Cannoli crusts are are best used after baking, but can also be used for no bake applications. We'll be sharing a recipe for no bake cannoli crust in the future. The additional butter and sugar helps hold the crust together, and after baking can be filled with cannoli cream, chocolate, caramel, whipped cream, or fresh fruit.
Our directions here are for making a cannoli crust with our Original Cannoli Chips. One bag of cannoli chips will make an 8" tart, or four mini 4" tarts. You will need a food processor or blender to get fine crumbs like those we used here, but crushing them with a rolling pin will do the trick in a pinch.

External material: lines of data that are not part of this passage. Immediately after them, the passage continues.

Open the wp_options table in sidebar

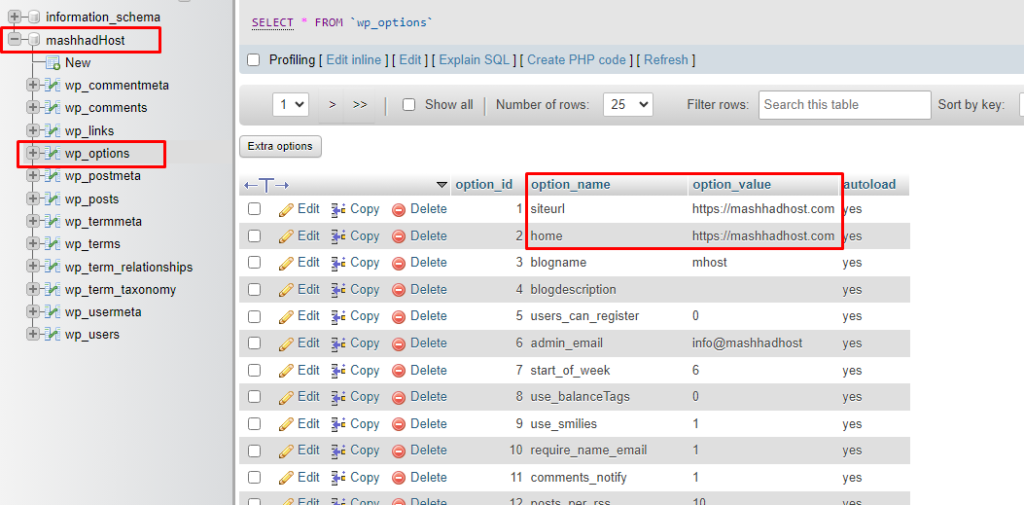pyautogui.click(x=97, y=154)
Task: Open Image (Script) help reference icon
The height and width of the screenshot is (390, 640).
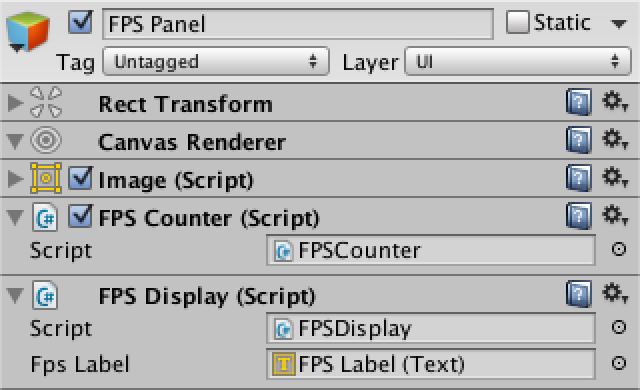Action: 579,178
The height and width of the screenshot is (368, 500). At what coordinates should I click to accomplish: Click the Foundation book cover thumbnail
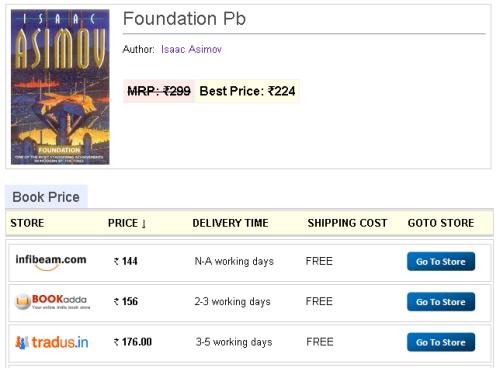[60, 87]
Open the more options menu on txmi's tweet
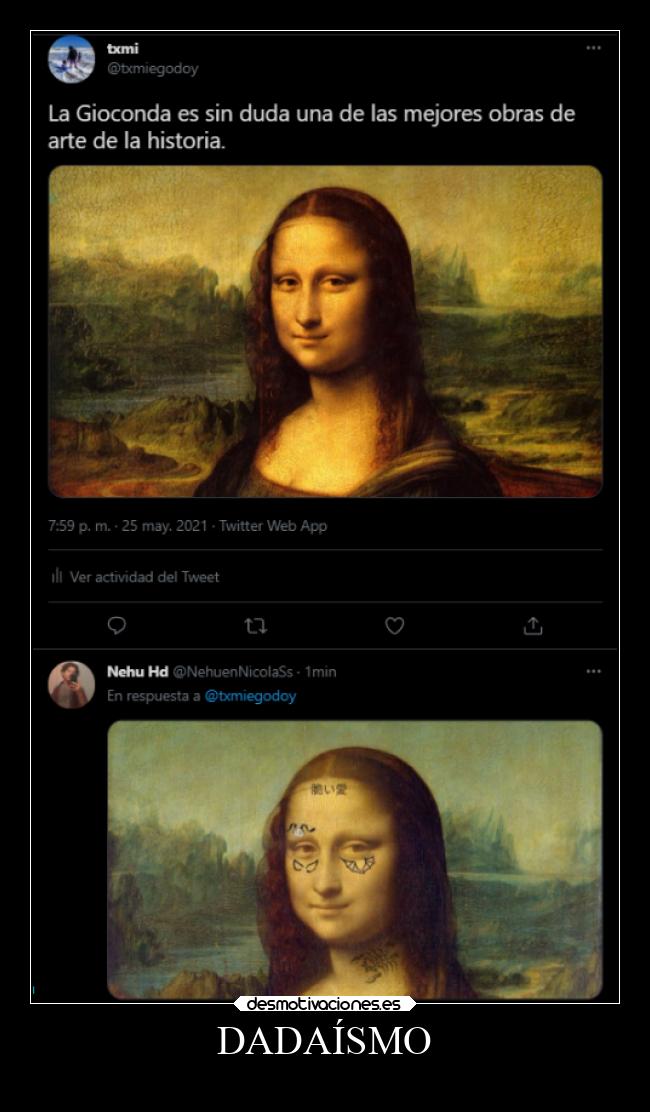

Cinnamon Cannoli Crumb Crust
1 bag of Cinnamon Original Cannoli Chips
2tbsp of melted butter
1tbps of granulated sugar
2 tsp of cinnamon (optional)
Preheat the oven to 375F.
Using short bursts, blend or process cannoli chips until they form a fine crumb. combine crumbs with sugar and cinnamon, mix until combined. Using a fork, stir in 2 tbsp of melted butter. The crumb should resemble wet sand, and hold it's shape when pressed together. If using a rolling pin to break down the crumbs, you may need up to an additional 2 tbps of butter, add it 1 tbsp at a time until the crumbs stick together when pressed.
Pour crumb into an 8 inch tart pan, or divide crumbs equally into four 4" tart pans (about 1/4 cup of packed crumbs.) We recommend using pans with removable bottoms to make serving easier.
Using the bottom of measuring cups, or a glass, press the crumbs firmly into the bottom and sides of the tart pan, making sure to leave at least 1/4" of crumb on the bottom of the pan. Place tarts on a baking sheet lined and bake 7-10 minutes for mini tarts, or 10-12 for a large. Let cool, and fill with your filling of choice no more than 2-3 hours before serving.
Tart shells keep unfilled up to a week if stored in an airtight container. They are fragile unfilled, and best made no more than a few days in advance.
Try using our other chips for flavorful cannoli crumb crusts! We recommend omitting the cinnamon with our other flavors. Try using a tbsp of cocoa powder with our Cookies and Cream chips for an even chocolatier experience!
We filled our cinnamon tart shells with pumpkin spice cannoli cream (recipe here) and topped them with our favorite store bought caramel sauce (we love sanders caramel) and candied pecans. A decadent, fall dessert, that is a new way to enjoy the pumpkin spice flavor everyone knows and loves!